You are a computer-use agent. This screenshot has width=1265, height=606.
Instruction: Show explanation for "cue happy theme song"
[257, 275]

######

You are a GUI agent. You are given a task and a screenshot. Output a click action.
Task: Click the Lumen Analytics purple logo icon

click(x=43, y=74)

######

* **EXERCISE REQUIREMENTS**
Search the preceding listing for "screenshot" and extract every line where it is found.

* **RESPONSE**
You are a computer-use agent. This screenshot has width=1265, height=606.
You are a GUI agent. You are given a task and a screenshot. Output a click action.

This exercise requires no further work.